▶ Testo proposto
<<<<
“Swans never die”: una lezione danzata sull’archetipo del cigno
La storica ex fonderia di Reggio Emilia, sede di Aterballetto, unico centro di produzione coreutico di natura totalmente pubblica, vanta da sempre un settore educational, di sensibilizzazione e di formazione del pubblico, che lo contraddistingue come un fiore all’occhiello per il nostro paese e il prosieguo della sua tradizione coreutica.
Un esempio in tal senso è dato dai numerosi incontri con il pubblico che accompagnano gli spettacoli per spiegarne la genesi, l’evoluzione, dialogare con gli artisti protagonisti e formare un nuovo pubblico sempre più colto e capace di leggere con senso critico il prodotto artistico con cui si confronta di volta in volta.
Assolutamente notevole è stato il progetto Swans Never Die che, in un doppio appuntamento che si è svolto lo scorso novembre, ha invitato il pubblico e gli artisti a ri-leggere La morte del cigno, celebre coreografia che Michel Fokine creò per Anna Pavlova nel 1905.
La coreografia composta per la splendida danzatrice rappresentava un cigno morente, al tramonto del suo volo, stanco ma ancora vivo nei suoi guizzi, maturo e instancabile sul suo leggerissimo pas de bourrée suivi, morbido nelle braccia spiegate in ali immaginarie. Tecnicamente impeccabile nella sua semplicità, La morte del cigno è stata danzata da molte ballerine soprattutto in quanto prova di grande espressività. Ma cosa resta oggi di un’opera coreografica considerata una pietra miliare della storia della danza occidentale dell’inizio del XX secolo? In che forme e in quali corpi è sopravvissuta nel tempo? Chi ne raccoglie l’eredità? Queste sono le domande che si sono posti i coreografi Chiara Bersani, Philippe Kratz, Silvia Gribaudi, Camilla Monga e Collettivo Mine. Una volta coinvolti nel progetto essi hanno dato vita a nuovi archetipi del cigno, questo fascinoso animale romantico che padroneggia nel repertorio della danza classica e non solo.
>>>>
(Righe del dataset)
<<<<
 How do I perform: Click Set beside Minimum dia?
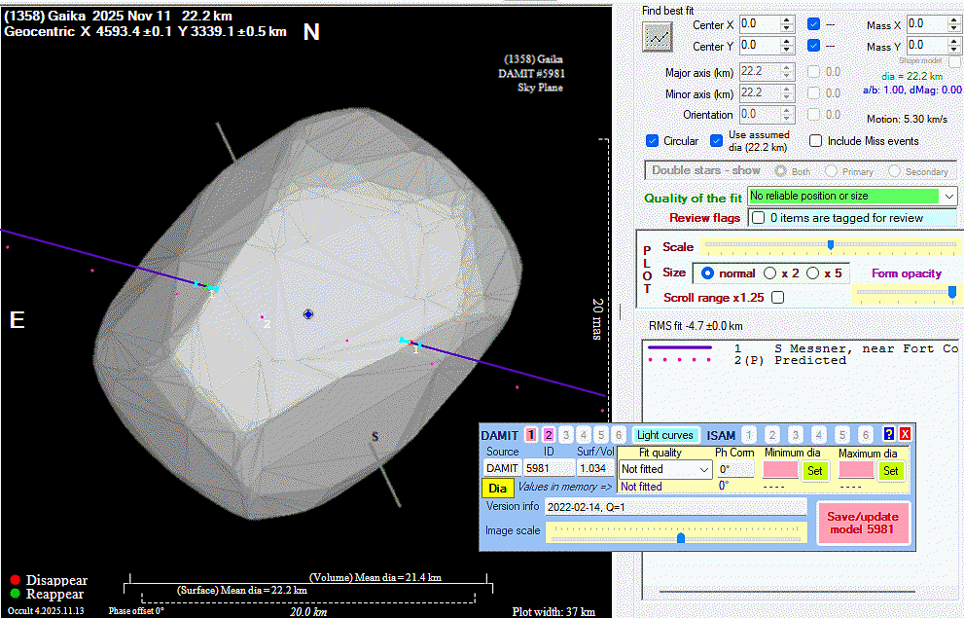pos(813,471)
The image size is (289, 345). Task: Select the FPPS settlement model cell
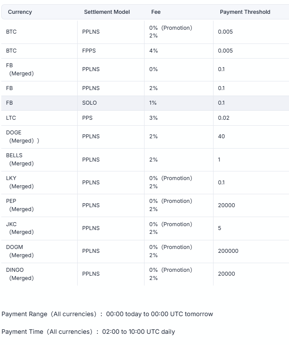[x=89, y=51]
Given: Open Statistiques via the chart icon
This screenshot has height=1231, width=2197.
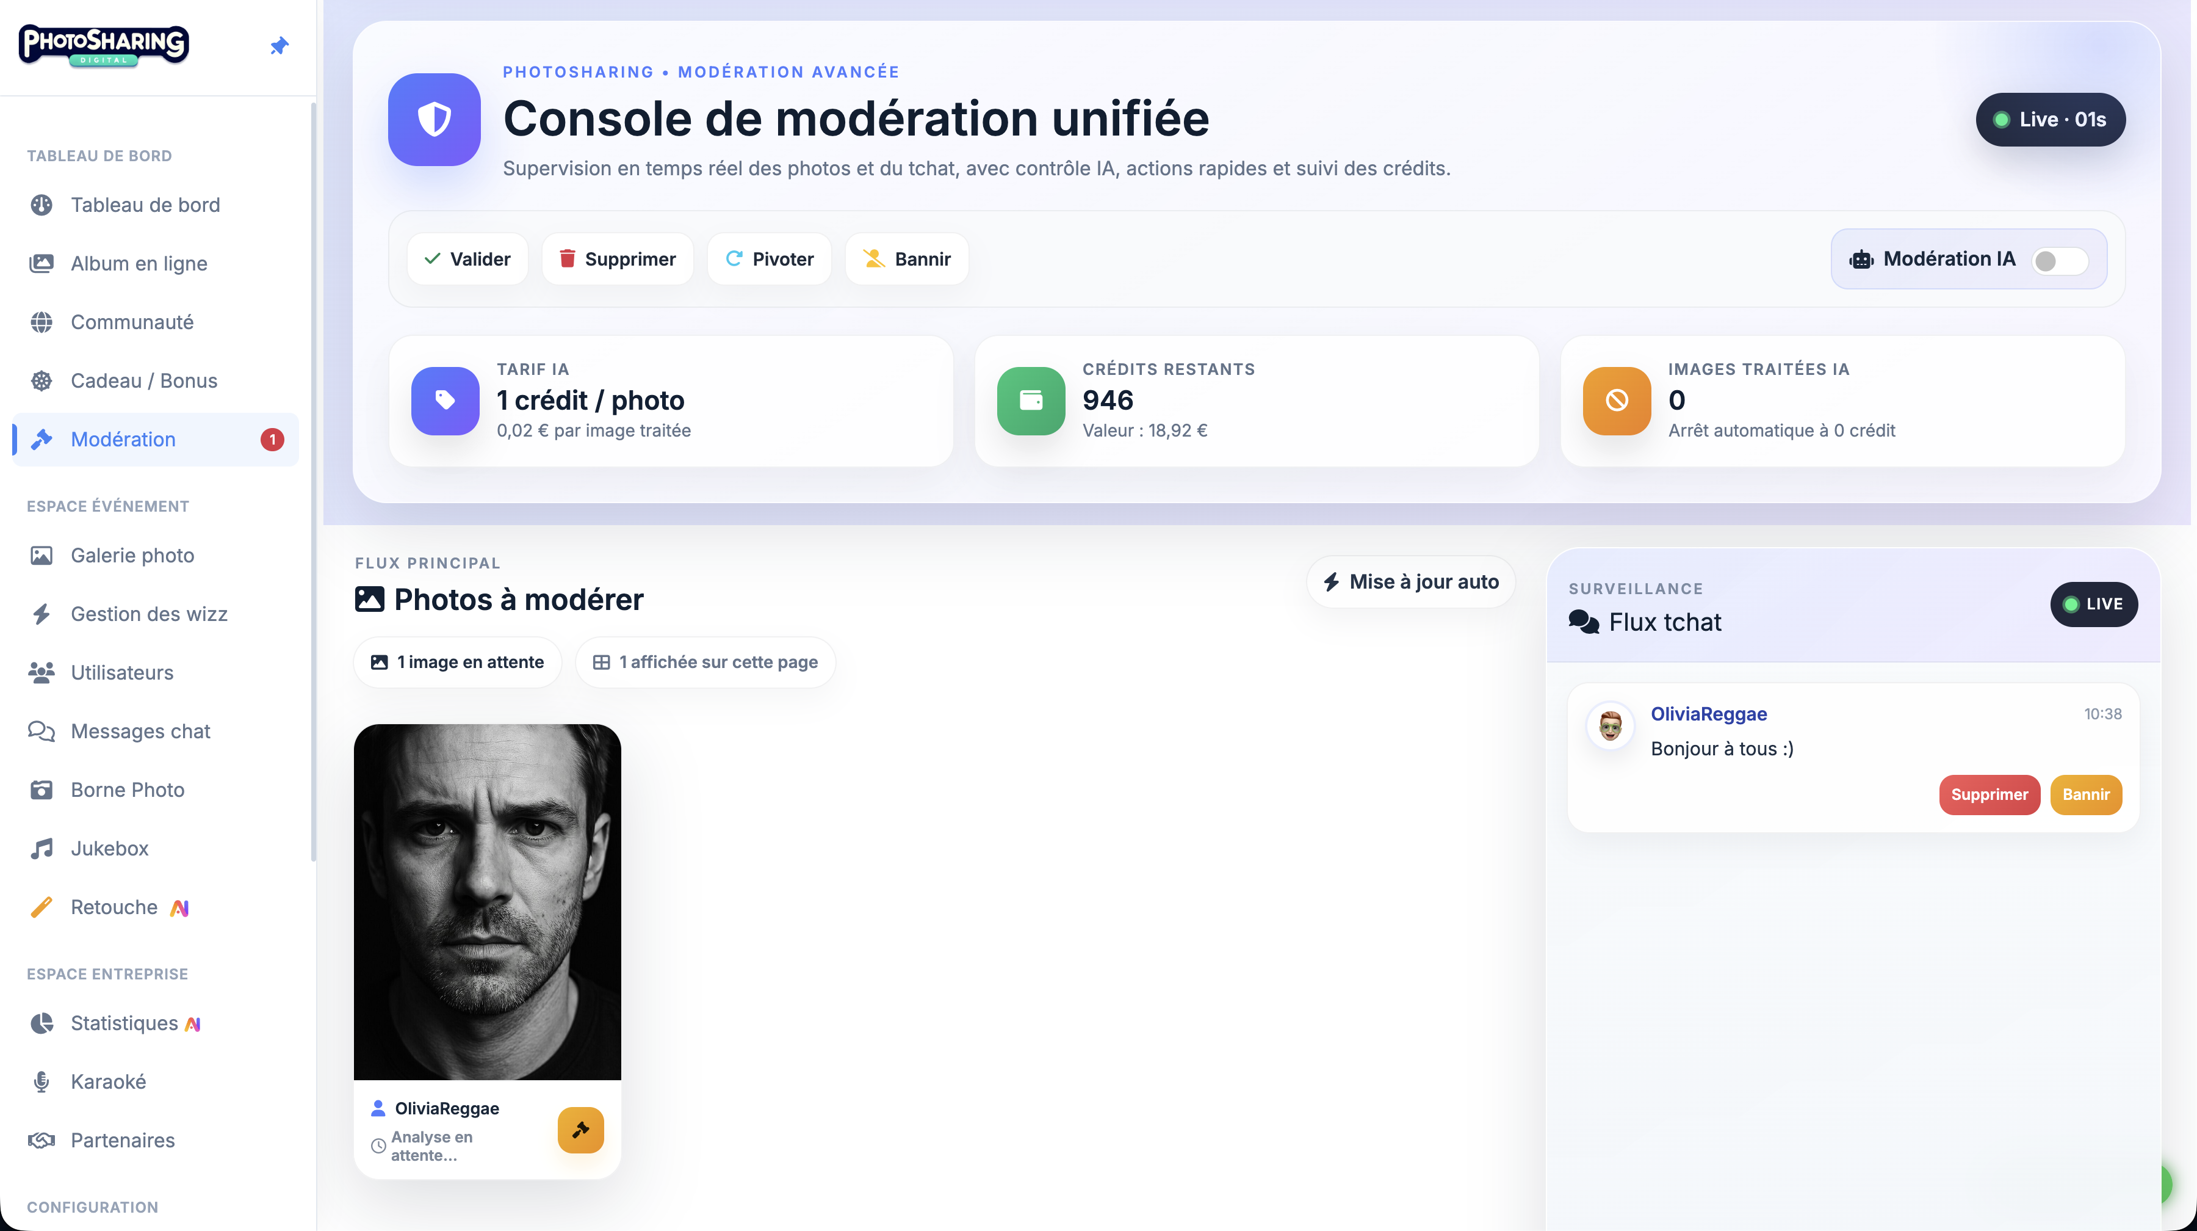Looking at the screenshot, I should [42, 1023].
>>>>
Rispondi alle domande sul testo dedicato al progetto Swans Never Die.
1. In quale città si trova la ex fonderia sede di Aterballetto?
2. Per quale danzatrice e in che anno Michel Fokine creò La morte del cigno?
3. In quale mese si è svolto il doppio appuntamento del progetto Swans Never Die?
Le righe del dataset non hanno alcun ruolo in questo lavoro.

▶ Soluzione
1. Reggio Emilia.
2. Per Anna Pavlova, nel 1905.
3. A novembre.